Tire technicians should ``buy into the philosophy that every tire is a TPMS tire,'' according to Mr. Schreckengast.
Bridgestone/Firestone's Mr. Pacsi said before servicing a vehicle, the technician should ask the customer if the vehicle is equipped with TPMS and whether it is a direct or indirect system.
Direct systems have an air pressure sensor/transmitter inside the wheel well or tire air chamber. A receiver inside the vehicle warns the driver if the pressure in any one tire falls below a predetermined level.
An indirect system has no parts inside the tire but works with the antilock braking system's wheel speed sensors to compare the rotational speed of one tire with the others. If one tire is low on pressure, it will roll at a different number of revolutions per mile than the other three tires and alert the vehicle's onboard computer.
A direct system involves either a banded sensor attached to the inside wheel rim or a sensor attached to the valve stem.
The technician should learn what type of sensor is used and take special precautions when mounting and dismounting.

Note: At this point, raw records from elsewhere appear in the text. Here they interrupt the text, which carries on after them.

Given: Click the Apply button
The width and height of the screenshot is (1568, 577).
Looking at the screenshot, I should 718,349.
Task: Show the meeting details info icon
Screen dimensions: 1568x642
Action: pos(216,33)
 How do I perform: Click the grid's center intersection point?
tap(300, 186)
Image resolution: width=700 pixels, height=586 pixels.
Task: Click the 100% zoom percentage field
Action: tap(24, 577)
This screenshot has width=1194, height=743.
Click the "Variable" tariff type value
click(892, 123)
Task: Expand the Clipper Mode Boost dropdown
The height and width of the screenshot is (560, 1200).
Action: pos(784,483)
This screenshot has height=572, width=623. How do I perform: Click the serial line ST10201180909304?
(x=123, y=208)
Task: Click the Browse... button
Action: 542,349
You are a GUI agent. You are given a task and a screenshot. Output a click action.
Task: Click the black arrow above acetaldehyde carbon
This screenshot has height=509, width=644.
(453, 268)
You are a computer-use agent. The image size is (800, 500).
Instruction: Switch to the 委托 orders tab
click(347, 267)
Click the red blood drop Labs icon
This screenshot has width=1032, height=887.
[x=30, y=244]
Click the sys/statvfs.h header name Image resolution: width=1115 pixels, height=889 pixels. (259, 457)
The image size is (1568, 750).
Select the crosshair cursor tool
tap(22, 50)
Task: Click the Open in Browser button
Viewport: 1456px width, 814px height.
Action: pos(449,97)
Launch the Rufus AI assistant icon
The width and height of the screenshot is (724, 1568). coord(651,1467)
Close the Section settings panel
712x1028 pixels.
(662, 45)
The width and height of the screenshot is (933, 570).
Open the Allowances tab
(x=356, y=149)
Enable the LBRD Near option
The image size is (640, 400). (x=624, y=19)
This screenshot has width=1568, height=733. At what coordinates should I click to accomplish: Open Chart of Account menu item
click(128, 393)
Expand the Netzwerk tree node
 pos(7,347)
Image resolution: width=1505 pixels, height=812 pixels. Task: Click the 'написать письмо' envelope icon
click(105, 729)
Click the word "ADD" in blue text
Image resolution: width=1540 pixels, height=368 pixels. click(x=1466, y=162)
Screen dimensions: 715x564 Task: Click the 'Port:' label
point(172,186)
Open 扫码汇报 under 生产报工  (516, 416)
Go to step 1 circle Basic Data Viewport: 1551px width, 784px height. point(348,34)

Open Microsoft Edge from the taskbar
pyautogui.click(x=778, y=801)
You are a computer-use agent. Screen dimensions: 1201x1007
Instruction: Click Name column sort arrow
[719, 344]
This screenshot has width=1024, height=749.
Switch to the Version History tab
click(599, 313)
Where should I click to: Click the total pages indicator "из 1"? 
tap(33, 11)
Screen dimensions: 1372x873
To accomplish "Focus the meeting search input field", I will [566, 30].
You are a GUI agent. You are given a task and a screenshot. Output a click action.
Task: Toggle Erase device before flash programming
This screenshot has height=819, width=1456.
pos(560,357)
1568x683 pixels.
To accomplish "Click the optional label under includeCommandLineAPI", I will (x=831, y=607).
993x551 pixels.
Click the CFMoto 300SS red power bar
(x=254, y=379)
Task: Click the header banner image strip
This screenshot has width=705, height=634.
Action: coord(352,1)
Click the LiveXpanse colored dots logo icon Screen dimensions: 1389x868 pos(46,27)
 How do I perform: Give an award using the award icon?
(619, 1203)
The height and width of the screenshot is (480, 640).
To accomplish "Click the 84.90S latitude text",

Mr. Pacsi said valve stem TPMS is predominant among OEMs, while banded sensors are more popular in the aftermarket.
It is important to check the vehicle's system before servicing, from a liability standpoint, so if a sensor is malfunctioning, the technician can inform the customer before he does anything, advised Mr. Pacsi.
After dismounting/mounting a tire and rotating it, the TPMS sensors need to be recalibrated with the receiver inside the vehicle, the difficulty of which can range from simply turning on the engine to dropping air pressure in the tires or using a sensor tool.
AutoWare's Mr. Blair said working with TPMS can double the usual labor time and thus the cost for tire service.
``You're talking an extra 20 minutes, beyond rotation, to reprogram the receiver head unit,'' which is unique to every vehicle, he said.
But Big O's Mr. Schreckengast contended technicians should spend only about 10 minutes reprogramming or, with a handheld sensor tool, it should take only three minutes. The handheld tool uses a radio frequency transmitter to reprogram the sensors after rotation without the need to drop the tires' air pressure to trigger the sensor adjustment, he explained.
There also would be no added labor for mounting and dismounting TPMS tires if a dealership is using a Euro-style mounting machine instead of a centerpost machine, which requires additional time to reposition the wheel.
He said the goal of training is to make it easier on the technician, who should also be able to fix the TPMS if there is a sensor or wiring harness problem.